Pour brosser le personnage de l'imam Moussa et d'Omar, le fidèle "excité" qui veut être calife à la place du calife, héros de "La petite mosquée dans la cité" (Casterman), l'auteur de BD Kim Consigny a d'abord potassé les 500 pages de thèse de la sociologue Solenne Jouanneau : des mois d'immersion dans une mosquée de banlieue, des dizaines d'imams interrogés, des semaines de planques pour scruter le profil des fidèles...

"Quand on entend des journalistes dire à leur étudiants que ça ne sert à rien d'aller voir des chercheurs +hors sol+ qui se font des +nœuds au cerveau+, ça me rend dingue", s'est agacée la sociologue lors d'une rencontre début novembre à Pantin (Seine-Saint-Denis) autour du thème "Dessiner la banlieue".

□ □ □ □ □ □ □

# ÉNONCÉ 1
Reproduisez à l'identique, dans le texte sur la bande dessinée « La petite mosquée dans la cité », le passage qui va de « Pour brosser le » jusqu'à « profil des fidèles... » inclus.
# ÉNONCÉ 2
Filtrez les enregistrements en recopiant chaque ligne qui contient la chaîne « icon », avec la même casse.

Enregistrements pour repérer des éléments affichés
□ □ □ □ □ □ □

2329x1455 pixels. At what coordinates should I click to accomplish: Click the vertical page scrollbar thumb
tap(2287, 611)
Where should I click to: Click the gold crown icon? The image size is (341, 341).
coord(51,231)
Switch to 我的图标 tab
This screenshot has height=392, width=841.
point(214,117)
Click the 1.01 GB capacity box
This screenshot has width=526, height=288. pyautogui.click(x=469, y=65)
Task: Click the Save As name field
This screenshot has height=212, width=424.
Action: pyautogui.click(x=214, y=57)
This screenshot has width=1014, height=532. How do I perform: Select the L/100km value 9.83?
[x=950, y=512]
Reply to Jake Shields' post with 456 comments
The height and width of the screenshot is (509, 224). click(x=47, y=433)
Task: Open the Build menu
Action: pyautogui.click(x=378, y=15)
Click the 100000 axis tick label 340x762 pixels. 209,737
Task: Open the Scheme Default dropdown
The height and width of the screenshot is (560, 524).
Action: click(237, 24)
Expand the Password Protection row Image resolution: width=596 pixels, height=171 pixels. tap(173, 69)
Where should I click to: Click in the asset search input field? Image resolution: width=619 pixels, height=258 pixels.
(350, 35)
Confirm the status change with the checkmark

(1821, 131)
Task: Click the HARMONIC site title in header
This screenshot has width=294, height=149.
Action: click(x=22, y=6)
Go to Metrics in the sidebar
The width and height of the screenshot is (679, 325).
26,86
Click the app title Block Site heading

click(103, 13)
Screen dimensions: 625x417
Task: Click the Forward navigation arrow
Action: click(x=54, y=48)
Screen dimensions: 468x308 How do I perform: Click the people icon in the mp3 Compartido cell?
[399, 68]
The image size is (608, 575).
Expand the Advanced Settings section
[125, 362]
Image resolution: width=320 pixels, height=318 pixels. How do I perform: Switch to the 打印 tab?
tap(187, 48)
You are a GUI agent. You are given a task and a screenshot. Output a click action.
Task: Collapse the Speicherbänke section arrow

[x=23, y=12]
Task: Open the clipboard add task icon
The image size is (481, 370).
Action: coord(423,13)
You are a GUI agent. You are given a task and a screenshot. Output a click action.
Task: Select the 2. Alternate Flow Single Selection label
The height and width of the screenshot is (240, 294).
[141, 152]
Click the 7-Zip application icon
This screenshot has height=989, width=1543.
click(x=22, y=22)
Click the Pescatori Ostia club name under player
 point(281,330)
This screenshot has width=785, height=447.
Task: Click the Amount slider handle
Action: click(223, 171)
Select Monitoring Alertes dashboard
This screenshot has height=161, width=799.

□ □ □ □ □ □ □

# RÉPONSE COMPLÈTE 1
Pour brosser le personnage de l'imam Moussa et d'Omar, le fidèle "excité" qui veut être calife à la place du calife, héros de "La petite mosquée dans la cité" (Casterman), l'auteur de BD Kim Consigny a d'abord potassé les 500 pages de thèse de la sociologue Solenne Jouanneau : des mois d'immersion dans une mosquée de banlieue, des dizaines d'imams interrogés, des semaines de planques pour scruter le profil des fidèles...

# RÉPONSE COMPLÈTE 2
Where should I click to: Click the gold crown icon? The image size is (341, 341).
Screen dimensions: 468x308 How do I perform: Click the people icon in the mp3 Compartido cell?
Task: Open the clipboard add task icon
Click the 7-Zip application icon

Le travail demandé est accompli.